Через пять минут Рот уже сидел на переднем сиденье принадлежащего ей старенького голубого «плимута»; собаку с фотографом задвинули назад.
– Ваша собака, часом, не кусается? – спрашивал фотограф, вжимаясь в окно.
– Все собаки когда-нибудь кусаются, – бросила через плечо хозяйка. – В точности как люди – те тоже не утратили способность причинять вред. Вся штука в том, чтобы самим вести себя адекватно и никого не провоцировать на причинение вреда.
– Не понял: это было «да» или «нет»? – спросил фотограф, но они уже выруливали на трассу, и его вопрос утонул в рокоте двигателя.
– Куда мы едем? – поинтересовался Рот.
– Ко мне в лабораторию.
Но когда они остановились у низкого коричневого домика в безрадостном, но чистом квартале, он подумал, что ослышался.
– Боюсь, теперь мой черед извиняться, – сказала она, впуская гостей в дом. – У меня центрифуга барахлит. Но кофе смогу приготовить.
Она взялась за дело; фотограф знай щелкал затвором камеры, а Рот в изумлении обводил глазами пространство, некогда служившее, как он догадался, кухней. Сейчас это было нечто среднее между операционной и зоной биологической опасности.

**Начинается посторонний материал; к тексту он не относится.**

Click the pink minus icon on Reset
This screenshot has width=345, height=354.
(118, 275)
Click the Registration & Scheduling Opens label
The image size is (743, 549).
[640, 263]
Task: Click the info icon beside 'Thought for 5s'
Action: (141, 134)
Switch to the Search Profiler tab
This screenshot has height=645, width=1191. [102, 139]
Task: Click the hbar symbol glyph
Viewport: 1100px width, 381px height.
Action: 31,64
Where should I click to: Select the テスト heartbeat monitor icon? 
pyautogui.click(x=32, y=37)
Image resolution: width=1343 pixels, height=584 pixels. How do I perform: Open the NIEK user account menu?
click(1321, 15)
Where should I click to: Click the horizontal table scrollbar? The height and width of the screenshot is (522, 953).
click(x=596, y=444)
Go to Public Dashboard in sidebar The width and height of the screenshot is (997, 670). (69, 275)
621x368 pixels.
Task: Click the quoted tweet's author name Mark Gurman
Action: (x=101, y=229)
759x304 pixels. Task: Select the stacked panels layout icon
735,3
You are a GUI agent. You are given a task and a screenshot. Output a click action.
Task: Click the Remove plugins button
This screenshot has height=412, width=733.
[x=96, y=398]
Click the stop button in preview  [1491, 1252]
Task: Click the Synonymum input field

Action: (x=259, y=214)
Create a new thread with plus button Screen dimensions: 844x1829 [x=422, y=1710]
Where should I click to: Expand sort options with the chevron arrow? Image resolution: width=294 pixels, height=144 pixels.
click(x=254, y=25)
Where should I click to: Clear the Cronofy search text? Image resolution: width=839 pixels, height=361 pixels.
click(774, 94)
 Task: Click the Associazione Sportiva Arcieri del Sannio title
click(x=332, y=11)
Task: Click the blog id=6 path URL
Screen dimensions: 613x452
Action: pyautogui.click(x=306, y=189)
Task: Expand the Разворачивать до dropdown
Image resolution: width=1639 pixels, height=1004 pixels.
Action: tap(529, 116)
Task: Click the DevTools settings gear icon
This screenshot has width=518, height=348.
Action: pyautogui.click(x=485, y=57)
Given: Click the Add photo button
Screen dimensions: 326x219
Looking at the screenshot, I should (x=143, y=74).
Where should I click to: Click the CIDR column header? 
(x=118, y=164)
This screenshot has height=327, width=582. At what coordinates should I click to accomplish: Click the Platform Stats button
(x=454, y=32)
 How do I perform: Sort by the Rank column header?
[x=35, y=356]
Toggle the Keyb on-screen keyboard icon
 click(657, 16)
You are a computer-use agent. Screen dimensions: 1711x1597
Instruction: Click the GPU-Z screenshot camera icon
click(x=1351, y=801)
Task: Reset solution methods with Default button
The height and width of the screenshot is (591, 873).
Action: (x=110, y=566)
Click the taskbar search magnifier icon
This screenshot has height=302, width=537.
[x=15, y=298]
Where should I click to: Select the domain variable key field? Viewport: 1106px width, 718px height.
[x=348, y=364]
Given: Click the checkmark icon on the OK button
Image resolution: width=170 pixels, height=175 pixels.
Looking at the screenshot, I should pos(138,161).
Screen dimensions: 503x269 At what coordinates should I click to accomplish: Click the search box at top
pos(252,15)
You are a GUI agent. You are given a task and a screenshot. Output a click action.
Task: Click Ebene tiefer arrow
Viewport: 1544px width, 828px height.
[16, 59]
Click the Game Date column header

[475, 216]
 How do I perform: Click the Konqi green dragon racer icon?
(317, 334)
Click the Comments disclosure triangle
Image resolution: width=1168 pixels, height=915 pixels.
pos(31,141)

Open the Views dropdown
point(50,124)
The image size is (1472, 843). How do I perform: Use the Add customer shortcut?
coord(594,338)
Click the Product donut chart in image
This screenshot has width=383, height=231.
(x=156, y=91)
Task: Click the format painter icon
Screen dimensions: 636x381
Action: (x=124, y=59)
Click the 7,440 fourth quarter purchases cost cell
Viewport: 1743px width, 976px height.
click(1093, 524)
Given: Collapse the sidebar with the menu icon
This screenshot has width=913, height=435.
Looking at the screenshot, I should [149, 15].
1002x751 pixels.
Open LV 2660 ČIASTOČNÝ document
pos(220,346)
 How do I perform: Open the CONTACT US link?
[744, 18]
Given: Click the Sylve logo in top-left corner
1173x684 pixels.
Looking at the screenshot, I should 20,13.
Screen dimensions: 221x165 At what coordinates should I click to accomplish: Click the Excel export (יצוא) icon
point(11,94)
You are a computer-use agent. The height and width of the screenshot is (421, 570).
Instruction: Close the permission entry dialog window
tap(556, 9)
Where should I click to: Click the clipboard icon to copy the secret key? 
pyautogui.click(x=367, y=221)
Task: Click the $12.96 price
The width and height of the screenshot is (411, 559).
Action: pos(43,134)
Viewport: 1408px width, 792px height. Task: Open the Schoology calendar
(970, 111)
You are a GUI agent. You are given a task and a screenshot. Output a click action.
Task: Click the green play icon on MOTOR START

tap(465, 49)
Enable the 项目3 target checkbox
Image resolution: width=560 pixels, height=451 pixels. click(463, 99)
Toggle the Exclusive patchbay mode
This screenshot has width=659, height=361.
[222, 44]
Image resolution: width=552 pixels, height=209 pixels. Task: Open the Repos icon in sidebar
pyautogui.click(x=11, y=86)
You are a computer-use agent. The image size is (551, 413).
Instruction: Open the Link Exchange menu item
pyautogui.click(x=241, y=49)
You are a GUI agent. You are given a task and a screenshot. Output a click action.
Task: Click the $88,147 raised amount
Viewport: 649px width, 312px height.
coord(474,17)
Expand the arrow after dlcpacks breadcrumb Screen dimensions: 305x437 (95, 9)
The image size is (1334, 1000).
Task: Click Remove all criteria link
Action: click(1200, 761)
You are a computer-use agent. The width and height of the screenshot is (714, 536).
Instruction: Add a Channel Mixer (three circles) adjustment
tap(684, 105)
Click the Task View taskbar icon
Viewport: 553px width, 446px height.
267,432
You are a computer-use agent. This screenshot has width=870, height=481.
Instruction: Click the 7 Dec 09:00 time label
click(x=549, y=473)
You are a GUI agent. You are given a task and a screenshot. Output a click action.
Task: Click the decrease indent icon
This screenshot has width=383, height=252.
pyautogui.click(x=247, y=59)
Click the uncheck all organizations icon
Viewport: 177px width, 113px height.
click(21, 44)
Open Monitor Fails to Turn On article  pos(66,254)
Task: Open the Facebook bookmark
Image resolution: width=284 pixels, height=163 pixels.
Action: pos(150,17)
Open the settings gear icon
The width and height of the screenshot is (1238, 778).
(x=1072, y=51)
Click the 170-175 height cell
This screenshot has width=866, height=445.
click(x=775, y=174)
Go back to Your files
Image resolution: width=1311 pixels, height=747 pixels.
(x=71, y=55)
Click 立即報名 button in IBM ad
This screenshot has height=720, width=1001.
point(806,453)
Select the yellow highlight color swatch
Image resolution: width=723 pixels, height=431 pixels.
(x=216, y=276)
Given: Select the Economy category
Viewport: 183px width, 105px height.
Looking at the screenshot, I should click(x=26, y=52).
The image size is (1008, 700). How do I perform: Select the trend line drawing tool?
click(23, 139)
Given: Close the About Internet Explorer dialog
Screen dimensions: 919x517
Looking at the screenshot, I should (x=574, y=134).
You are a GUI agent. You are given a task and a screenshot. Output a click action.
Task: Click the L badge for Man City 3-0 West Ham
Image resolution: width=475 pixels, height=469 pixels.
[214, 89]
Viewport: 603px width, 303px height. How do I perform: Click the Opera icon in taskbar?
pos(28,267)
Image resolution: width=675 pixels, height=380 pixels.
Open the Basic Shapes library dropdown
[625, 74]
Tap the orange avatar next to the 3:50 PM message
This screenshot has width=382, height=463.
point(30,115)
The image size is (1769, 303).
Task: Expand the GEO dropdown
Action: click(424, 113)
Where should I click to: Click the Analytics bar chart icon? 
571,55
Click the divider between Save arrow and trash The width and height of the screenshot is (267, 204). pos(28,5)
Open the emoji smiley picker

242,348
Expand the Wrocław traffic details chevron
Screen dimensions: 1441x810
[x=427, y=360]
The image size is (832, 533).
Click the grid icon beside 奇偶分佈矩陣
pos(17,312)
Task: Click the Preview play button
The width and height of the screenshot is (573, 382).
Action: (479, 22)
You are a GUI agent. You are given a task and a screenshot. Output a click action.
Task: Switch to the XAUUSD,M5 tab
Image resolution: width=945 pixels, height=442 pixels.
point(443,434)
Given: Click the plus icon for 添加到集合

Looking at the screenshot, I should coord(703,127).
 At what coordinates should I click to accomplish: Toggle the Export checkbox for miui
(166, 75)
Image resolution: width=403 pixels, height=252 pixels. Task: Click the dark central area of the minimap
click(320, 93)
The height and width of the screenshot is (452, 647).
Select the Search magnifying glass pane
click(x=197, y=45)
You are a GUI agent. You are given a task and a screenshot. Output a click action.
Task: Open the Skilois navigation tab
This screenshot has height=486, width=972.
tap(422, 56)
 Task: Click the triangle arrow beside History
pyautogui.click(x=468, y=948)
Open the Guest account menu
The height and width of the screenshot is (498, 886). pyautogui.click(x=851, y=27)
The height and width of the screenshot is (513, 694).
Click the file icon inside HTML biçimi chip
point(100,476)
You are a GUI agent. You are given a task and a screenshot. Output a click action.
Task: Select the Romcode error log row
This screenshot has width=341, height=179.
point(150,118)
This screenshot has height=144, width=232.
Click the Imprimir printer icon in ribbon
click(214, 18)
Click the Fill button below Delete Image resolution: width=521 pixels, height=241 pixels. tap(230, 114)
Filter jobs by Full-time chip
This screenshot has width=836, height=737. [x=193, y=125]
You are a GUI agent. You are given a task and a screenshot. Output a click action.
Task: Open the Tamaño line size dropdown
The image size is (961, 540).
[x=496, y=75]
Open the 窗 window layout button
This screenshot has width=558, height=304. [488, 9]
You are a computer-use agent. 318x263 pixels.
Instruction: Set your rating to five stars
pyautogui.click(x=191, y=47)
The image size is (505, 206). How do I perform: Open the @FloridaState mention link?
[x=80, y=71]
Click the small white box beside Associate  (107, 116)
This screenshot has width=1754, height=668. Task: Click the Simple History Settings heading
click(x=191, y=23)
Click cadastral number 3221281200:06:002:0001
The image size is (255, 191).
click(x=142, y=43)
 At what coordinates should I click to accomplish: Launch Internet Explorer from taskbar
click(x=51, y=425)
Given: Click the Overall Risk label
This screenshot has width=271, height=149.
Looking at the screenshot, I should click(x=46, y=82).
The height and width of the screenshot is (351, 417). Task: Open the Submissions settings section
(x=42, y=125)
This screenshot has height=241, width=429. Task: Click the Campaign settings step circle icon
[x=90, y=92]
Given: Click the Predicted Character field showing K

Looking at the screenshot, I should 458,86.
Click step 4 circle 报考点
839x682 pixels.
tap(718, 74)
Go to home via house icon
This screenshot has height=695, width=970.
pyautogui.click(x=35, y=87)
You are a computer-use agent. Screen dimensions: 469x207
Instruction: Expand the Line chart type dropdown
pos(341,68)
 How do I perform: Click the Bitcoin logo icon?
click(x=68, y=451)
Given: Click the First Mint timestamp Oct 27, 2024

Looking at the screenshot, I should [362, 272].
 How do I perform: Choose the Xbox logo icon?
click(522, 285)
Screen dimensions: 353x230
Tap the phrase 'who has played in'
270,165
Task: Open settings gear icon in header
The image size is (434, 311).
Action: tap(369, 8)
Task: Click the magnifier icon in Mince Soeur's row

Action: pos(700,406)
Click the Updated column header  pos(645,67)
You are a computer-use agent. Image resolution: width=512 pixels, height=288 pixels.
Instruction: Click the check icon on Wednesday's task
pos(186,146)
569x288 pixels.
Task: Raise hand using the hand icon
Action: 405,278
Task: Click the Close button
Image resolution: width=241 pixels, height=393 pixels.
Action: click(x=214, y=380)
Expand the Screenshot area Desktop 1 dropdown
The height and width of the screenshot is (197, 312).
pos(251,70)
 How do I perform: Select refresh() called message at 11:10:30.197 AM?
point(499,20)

– Нагрузка была несбалансирована, – объяснила Элизабет и, указывая на какую-то серебристую громаду, добавила фразу про разделение жидкостей, основанное на разнице плотностей.
Центрифуга? Он и не знал. Пришлось вновь открыть блокнот. Она поставила перед гостем тарелку печенья.
– С коричным альдегидом, – пояснила она.
Рот оглянулся и поймал на себе собачий взгляд.
– Шесть-Тридцать – необычная кличка, – отметил он. – В чем ее смысл?
– Смысл? – Элизабет зажгла горелку Бунзена и повернулась к Роту, вновь нахмурившись и как будто не понимая, к чему задавать такие банальные вопросы.
Вслед за тем она пустилась в подробные рассуждения о вавилонянах, которые пользовались шестидесятеричной системой счисления (то есть принимали за основание шесть десятков, пояснила она), как в математике, так и в астрономии.
– Надеюсь, теперь смысл прояснился, – закончила она.